Take Two on The Future of PC Graphics

Nvidia and Intel

For 15 years, Nvidia has quietly grown from a maker of chips for
videogame players into a significant presence among semiconductor makers. And the company has gained high profit margins unburdened with the huge capital expense of high volume manufacturing because it’s always contracted out its chip fabrication.

In that time, Nvidia (NASDAQ: NVDA) has grown into a $4 billion company with no debt, and was dubbed 2007 Company of the Year by Forbes magazine. It owns around two thirds of the discrete graphics market and most of the high end market. The company is as popular with gamers as Wall Street.

So why would it go spoiling for a fight with Intel? Well, maybe it’s not, maybe it’s just defending
its territory. Intel (NASDAQ: INTC) has been making increasing noise about
its upcoming graphics processors on the one hand, while on the other
declaring the graphics processing unit (GPU), that’s Nvidia’s bread-and-butter, all but dead.

Before the recent Intel Developer Conference (IDF) in Shanghai, Intel was all about Larrabee, a forthcoming graphics chip design. At IDF, senior vice president Pat Gelsinger declared the end of graphics as we know it.

“First, graphics that we have all come to know and love today, I have
news for you. It’s coming to an end. Our multi-decade old 3D graphics
rendering architecture that’s based on a rasterization approach is no longer scaleable and suitable for the demands of the future. And we can do much better,” he said, in part.

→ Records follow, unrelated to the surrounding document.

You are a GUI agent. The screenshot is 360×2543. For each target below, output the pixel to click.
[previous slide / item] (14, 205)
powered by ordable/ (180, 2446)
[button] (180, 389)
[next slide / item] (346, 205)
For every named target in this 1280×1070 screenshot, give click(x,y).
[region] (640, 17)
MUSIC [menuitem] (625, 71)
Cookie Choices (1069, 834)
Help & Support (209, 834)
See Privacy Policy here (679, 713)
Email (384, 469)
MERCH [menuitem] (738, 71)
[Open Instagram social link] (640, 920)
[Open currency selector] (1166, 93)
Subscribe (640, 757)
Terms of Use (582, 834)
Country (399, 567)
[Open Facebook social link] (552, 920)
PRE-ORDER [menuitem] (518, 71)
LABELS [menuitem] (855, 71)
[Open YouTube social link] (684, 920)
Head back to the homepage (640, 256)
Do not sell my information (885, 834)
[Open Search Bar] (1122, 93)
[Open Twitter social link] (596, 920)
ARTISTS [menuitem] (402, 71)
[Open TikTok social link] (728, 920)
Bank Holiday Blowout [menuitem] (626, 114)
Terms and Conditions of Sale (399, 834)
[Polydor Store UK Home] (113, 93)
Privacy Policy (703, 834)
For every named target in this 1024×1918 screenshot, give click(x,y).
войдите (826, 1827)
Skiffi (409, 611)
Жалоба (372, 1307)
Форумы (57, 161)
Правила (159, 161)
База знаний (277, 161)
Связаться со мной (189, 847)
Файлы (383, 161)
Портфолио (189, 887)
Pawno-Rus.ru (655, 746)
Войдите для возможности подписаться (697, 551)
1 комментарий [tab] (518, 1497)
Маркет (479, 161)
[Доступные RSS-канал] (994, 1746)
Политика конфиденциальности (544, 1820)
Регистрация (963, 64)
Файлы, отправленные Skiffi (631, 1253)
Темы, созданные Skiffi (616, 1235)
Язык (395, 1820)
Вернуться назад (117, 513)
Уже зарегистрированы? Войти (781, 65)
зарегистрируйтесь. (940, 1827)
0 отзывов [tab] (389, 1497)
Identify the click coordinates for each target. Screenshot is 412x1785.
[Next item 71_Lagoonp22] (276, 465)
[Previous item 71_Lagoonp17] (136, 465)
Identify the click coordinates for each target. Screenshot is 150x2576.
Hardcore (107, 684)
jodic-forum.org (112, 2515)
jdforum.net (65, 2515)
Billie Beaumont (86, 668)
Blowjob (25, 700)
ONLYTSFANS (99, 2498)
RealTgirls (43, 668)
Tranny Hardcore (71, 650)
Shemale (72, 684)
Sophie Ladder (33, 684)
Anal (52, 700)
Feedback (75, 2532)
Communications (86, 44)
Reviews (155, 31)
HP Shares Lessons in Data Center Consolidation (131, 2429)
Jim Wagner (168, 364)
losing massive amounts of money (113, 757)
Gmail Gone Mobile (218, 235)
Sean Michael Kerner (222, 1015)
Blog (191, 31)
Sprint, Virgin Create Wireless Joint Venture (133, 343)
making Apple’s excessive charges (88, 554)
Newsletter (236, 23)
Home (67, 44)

Jon Peddie, president of Jon Peddie Research and a long-time graphics
industry analyst, first thought the quote was out of context because he
couldn’t believe Gelsinger actually thought Intel had a better graphics offering than a vendor like Nvidia.

“Just that statement by itself is
approaching absurdity. Pat Gelsinger knows graphics as well as anyone in the world. He used to run Intel’s graphics unit. He wouldn’t make a ridiculous statement like that,” he told InternetNews.com.

But the Intel transcript
shows Gelsinger did make the statement in context. Intel was asked to comment on Huang’s statements yesterday or clarify Gelsinger’s comments but repeatedly declined InternetNews.com‘s requests.

Peddie suspects Intel has gotten a little too enthusiastic about its
upcoming graphics projects, and in response, Huang was defending his turf.
The two companies may snipe at each other and steal a little business here
and there, but in the end one needs other. They are yin and yang, Lennon and McCartney, Page and Plant.

“Nvidia isn’t challenged technologically, that’s no contest,” said
Peddie. “They are challenged in a propaganda war. Neither will kill or
obsolete the other, which is why those comments were so absurd. It serves no purpose but to stir things up. The two are totally symbiotic and cannot live without each other.”

In addition to Larrabee, Intel is also rumored to be working on a CPU-GPU combination similar to AMD’s “Fusion” project, but perhaps not quite as ambitious. Huang asserted that it doesn’t matter if you put it in the CPU or outside, it’s still the same old weak GPU from Intel.

It was during the lunch break that Peddie, one of the few technical
analysts at this show, found out just what Nvidia is up against.

“Even after he made all those comments, there were still people saying to
me ‘Well, won’t Intel do better with the GPU in their CPU?’ That’s the
problem Jen-Hsun is trying to counter. When Intel says something it carries
so much weight and it becomes hard to undo,” he said.